Важным считают время начала лечения. В настоящее время тактику «наблюдай и жди» применяют только в отношении больных с минимальными симптомами заболевания и лишь до тех пор, пока не возникают любые признаки прогрессирования. Иначе говоря, больные не нуждаются в лечении лишь до тех пор, пока стабильно сохраняется стадия 0‑I. Показано, что раннее начало лечения не увеличивает продолжительность жизни больных, поэтому его не считают обязательным.
Показания к незамедлительному началу цитостатической терапии (достаточно соответствия одному из пунктов):
1. повышение количества лейкоцитов в периферической крови более 3000·109/л в сочетании с нарушениями микроциркуляции;
2. развитие анемии (содержание гемоглобина менее 90 г/л);
3. тромбоцитопения менее 30·109/л в сочетании с признаками геморрагического диатеза;
4. аутоиммунный гемолиз, сопровождающийся повышением температуры тела;
5. значительное увеличение лимфатических узлов, приводящее к сдавлению соседних органов.

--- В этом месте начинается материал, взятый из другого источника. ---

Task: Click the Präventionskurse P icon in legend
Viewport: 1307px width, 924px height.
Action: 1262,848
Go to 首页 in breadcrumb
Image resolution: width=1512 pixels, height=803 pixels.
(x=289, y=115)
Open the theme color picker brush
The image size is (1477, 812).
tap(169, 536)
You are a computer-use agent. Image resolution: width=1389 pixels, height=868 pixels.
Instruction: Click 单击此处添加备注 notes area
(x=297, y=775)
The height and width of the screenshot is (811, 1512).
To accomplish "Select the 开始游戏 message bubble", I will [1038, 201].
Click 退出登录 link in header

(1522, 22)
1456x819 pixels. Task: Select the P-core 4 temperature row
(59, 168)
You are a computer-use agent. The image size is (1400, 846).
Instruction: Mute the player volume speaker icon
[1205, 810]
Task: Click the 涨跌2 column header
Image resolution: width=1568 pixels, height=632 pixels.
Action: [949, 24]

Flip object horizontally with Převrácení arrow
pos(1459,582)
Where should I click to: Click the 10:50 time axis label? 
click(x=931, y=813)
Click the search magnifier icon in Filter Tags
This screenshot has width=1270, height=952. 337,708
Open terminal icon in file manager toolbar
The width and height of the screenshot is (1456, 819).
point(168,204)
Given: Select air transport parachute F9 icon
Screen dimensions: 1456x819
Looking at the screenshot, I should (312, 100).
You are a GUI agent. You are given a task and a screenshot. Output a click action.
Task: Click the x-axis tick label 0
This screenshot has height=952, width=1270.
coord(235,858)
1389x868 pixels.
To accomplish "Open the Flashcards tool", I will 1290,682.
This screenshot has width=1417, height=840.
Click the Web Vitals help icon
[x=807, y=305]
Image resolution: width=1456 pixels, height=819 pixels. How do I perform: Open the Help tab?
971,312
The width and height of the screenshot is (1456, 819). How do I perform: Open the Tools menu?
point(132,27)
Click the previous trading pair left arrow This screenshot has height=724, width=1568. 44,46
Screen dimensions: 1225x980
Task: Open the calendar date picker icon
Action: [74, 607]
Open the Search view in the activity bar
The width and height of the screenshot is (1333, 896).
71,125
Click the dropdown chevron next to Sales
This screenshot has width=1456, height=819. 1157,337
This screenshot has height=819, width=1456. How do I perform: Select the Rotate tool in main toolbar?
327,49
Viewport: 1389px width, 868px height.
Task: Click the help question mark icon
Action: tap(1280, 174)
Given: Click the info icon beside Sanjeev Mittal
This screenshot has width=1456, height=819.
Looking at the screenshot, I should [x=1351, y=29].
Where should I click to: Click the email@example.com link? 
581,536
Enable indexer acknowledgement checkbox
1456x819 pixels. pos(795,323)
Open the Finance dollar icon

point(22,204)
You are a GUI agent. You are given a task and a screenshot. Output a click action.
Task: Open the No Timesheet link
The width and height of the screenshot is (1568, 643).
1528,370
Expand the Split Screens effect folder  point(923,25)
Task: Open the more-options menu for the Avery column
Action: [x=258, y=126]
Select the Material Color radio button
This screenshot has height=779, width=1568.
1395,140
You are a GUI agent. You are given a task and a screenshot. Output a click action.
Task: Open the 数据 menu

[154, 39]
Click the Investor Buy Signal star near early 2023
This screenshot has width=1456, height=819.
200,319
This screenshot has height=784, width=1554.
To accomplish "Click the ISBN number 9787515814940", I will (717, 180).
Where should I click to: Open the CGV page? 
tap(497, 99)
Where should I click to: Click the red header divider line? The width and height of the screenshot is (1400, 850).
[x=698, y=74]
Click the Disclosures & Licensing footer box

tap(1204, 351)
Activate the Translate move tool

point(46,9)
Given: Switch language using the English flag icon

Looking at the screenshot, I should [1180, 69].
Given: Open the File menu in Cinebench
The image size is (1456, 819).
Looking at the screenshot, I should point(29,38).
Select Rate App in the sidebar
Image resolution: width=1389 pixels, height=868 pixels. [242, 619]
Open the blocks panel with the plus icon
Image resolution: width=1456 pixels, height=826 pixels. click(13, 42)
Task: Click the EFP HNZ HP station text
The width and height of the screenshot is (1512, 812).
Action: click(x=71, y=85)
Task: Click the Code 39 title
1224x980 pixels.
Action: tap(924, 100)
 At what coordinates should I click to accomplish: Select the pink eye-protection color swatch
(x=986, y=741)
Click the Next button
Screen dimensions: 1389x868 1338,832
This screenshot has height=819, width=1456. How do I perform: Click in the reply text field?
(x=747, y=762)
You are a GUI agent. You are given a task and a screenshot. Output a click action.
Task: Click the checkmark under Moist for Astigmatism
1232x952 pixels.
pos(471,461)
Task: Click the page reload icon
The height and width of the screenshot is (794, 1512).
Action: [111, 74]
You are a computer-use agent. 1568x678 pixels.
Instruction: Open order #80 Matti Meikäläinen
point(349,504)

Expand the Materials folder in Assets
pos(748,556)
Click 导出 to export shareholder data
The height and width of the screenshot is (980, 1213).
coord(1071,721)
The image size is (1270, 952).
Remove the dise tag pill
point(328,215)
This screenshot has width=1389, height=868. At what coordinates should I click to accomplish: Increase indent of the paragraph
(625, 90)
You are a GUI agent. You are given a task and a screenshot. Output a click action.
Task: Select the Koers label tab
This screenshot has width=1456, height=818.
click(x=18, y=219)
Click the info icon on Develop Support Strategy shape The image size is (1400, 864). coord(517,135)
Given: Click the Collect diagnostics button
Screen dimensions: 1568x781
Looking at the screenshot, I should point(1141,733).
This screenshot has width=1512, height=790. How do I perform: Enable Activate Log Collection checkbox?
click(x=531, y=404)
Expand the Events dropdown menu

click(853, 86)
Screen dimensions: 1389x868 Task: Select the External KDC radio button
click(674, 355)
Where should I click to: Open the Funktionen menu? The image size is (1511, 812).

Ведущее место в лечении принадлежит хлорамбуцилу, который назначают из расчета 0,2 мг/кг массы тела. Назначают прием препарата внутрь в дозе около 12–16 мг до уменьшения числа лейкоцитов на 50%, после чего дозу уменьшают вдвое и переходят на поддерживающую терапию, применяя хлорамбуцил в дозе 4–6 мг 1 раз в 7–10 дней. Иногда оказывается эффективным добавление к хлорамбуцилу небольших доз преднизолона (по 10–15 мг). Лечение проводят все время, пока пациент отвечает на него, но не менее 8–12 мес. Ответ на терапию получают в 40–70% случаев, но полные ремиссии редки. При возникновении признаков прогрессирования болезни вновь переходят на прием препарата в полной дозе.
Реже парентерально применяют циклофосфамид в дозе 200–400 мг (ежедневно или через день) до достижения суммарной дозы 8–12 г. При необходимости, но не ранее чем через 2–4 нед после окончания предыдущего курса назначают повторное применение препарата.
При устойчивости к хлорамбуцилу или циклофосфамиду проводят полихимиотерапию, включающую винкристин (винбластин) + циклофосфамид + преднизолон. При озлокачествлении опухоли комплексную химиотерапию дополняют доксорубицином.
При аутоиммунном конфликте (гемолитическая анемия, тромбоцитопения) необходимо применять преднизолон по 60–80 мг/сут в сочетании с высокими дозами цитостатических препаратов.
В случае развития инфекционных осложнений назначают антибиотики.
При ХЛЛ антибиотикотерапию следует сочетать со средствами, усиливающими иммунитет (интерферон альфа). Гемотрансфузии проводят при выраженных анемических состояниях, не купируемых приемом препаратов железа, а также в терминальной стадии или при торпидно текущих инфекционных процессах.
На поздних стадиях ХЛЛ может быть эффективным применение моноклональных антител против CD20+ (ритуксимаб) и антигенов Campath 10 и CD52+ (алемтузумаб).
Прогноз
Продолжительность жизни в отдельных случаях достигает 15–20 лет, а после начала химиотерапии (при прогрессировании болезни) обычно не превышает 4–6 лет. Примерно 50% больных умирают от инфекционных осложнений и 30% – от причин, не связанных с ХЛЛ. Последний иногда трансформируется в агрессивную высокозлокачественную лимфому.
Профилактика
Методов предупреждения развития ХЛЛ не существует, но родственникам больных следует избегать контакта с химическими веществами и инсоляции. Больным ХЛЛ проводят вторичную профилактику, заключающуюся в предупреждении обострений болезни.